Muy a pesar de tan angustiante panorama, las elites del país continúan su marcha en pos de acumular mayores riquezas. Prosiguen en sus afanes explotadores sin medida ni pudor (reforma laboral). Su misma presencia es una afrenta adicional que trastoca a los más tranquilos. Forman un grupo que, por su egoísmo y desmesurada ambición, camina hacia el suicidio sin medir consecuencias. La esperanza de cambio, entonces, se diluye en la medida que refuerzan sus afanes de controles sobre la sociedad entera. La forzada continuidad en sus tareas concentradoras de riquezas y oportunidades, lejos de atemperarse, se acelera.

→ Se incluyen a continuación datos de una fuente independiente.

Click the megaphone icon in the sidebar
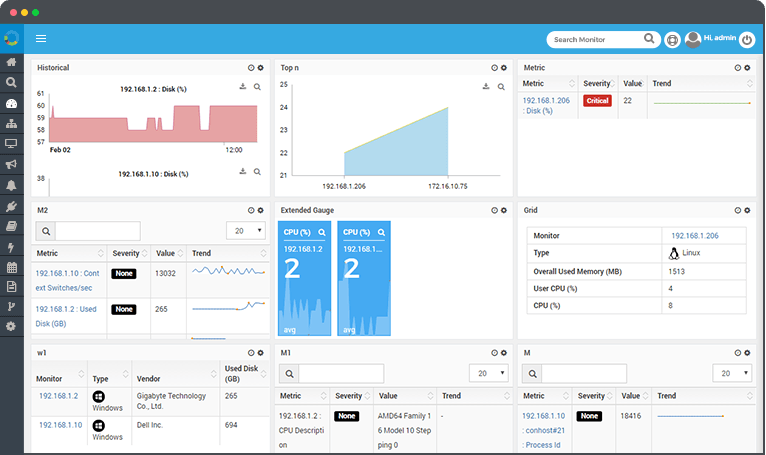Image resolution: width=766 pixels, height=455 pixels. coord(11,164)
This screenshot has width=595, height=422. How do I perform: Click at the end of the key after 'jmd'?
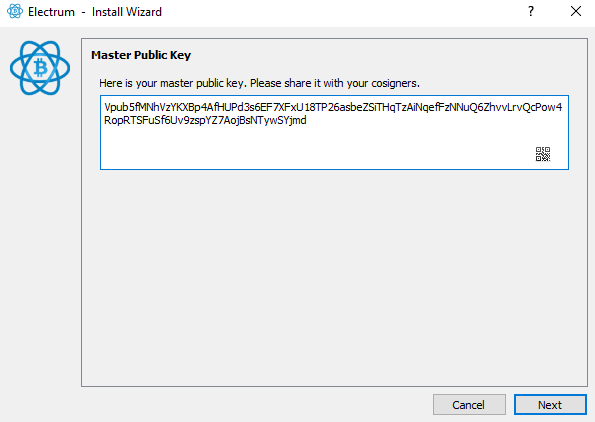(x=307, y=121)
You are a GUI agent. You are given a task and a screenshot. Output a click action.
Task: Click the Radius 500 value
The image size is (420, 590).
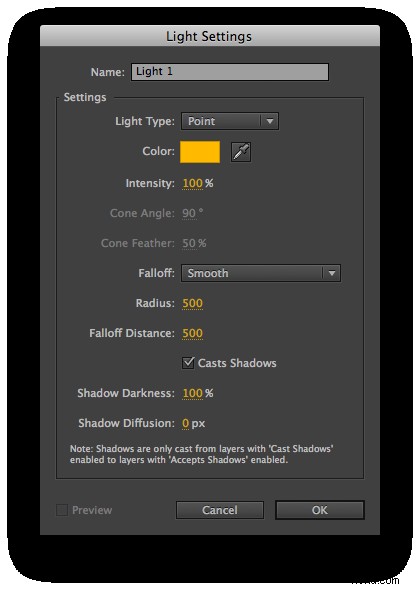(x=193, y=303)
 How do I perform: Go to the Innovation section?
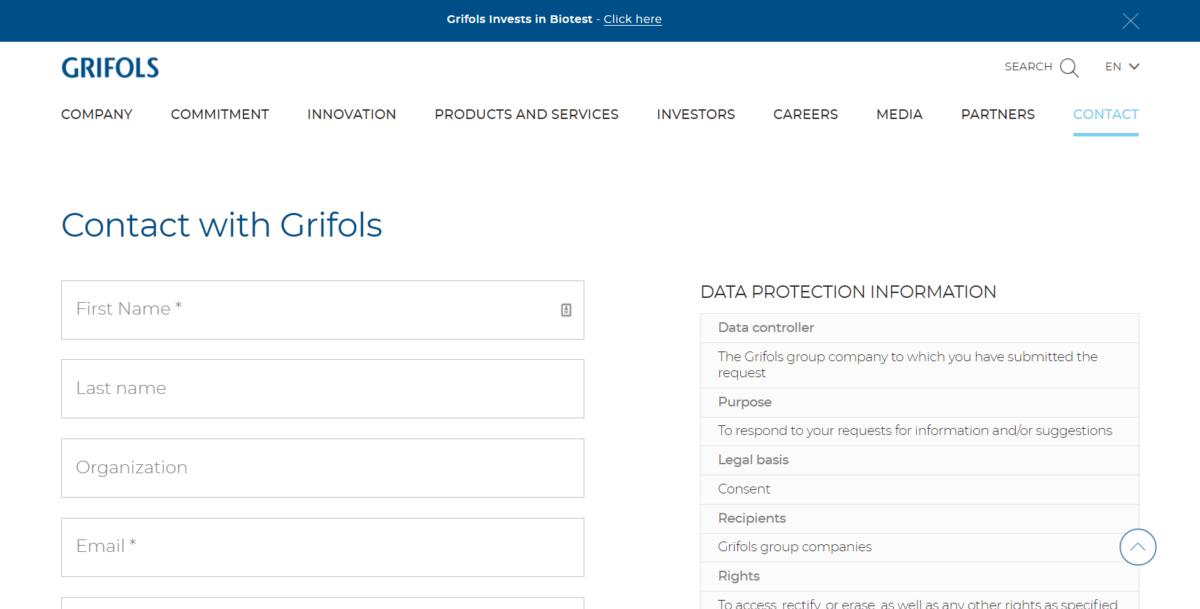point(352,114)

De tan espinoso fenómeno se pretendía escribir. Sin embargo, la presentación del Nuevo Proyecto Alternativo de Nación (Auditorio Nacional) que hizo el Movimiento de Regeneración Nacional (Morena) introdujo un distractor inesperado. No por tal acto de alta calidad política para el futuro del país, sino por algunas de las reacciones descalificadoras que, de inmediato, provocó en el espacio informativo. Morena se presentó, por sus propios méritos, como el gran movimiento sociopolítico y cultural de México. La única alternativa de cambio efectivo que puede iniciar el prolongado retorno hacia la justicia distributiva. Un movimiento que, ahora y por propia voluntad, puede rencauzar la equidad perdida en la República. El auditorio no estuvo casi lleno, como algunos dijeron, sino desbordado, no por grupos cooptados, corporativos, menos aún acarreados, sino por una selección de sus miles de cuadros esparcidos por todos y cada uno de los municipios del país. Ésta es su principal característica: ser un movimiento de masas que tiene sus articulaciones ancladas en la sociedad y cuyo propósito es servirla. No se ubica en una demarcación, región, atiende a un grupo o se concentra en una sede cualquiera, sino que se enraíza en todo el país. Un movimiento organizado, con proyecto, liderazgo y oferta política que pretende la transformación de México. Pero la opinocracia inició su “análisis” de bote pronto, mal intencionado, pretencioso y, en su mayor parte, de una simpleza notable. Unos (L. Curzio) predicando el provincianismo a las izquierdas y su carencia de visión global. Otro (C. Marín) acusando repeticiones estériles del discurso de AMLO, los demás ligándolo con el sainete terminal de la burocracia del PRD. No han querido, ni tal vez podido, diferenciar el Proyecto Alternativo de la oferta de gobierno (50 puntos) que adelantó AMLO. Menos aún aceptan que Morena se erija, con dignidad probada, como la actual alternativa para recuperar el futuro.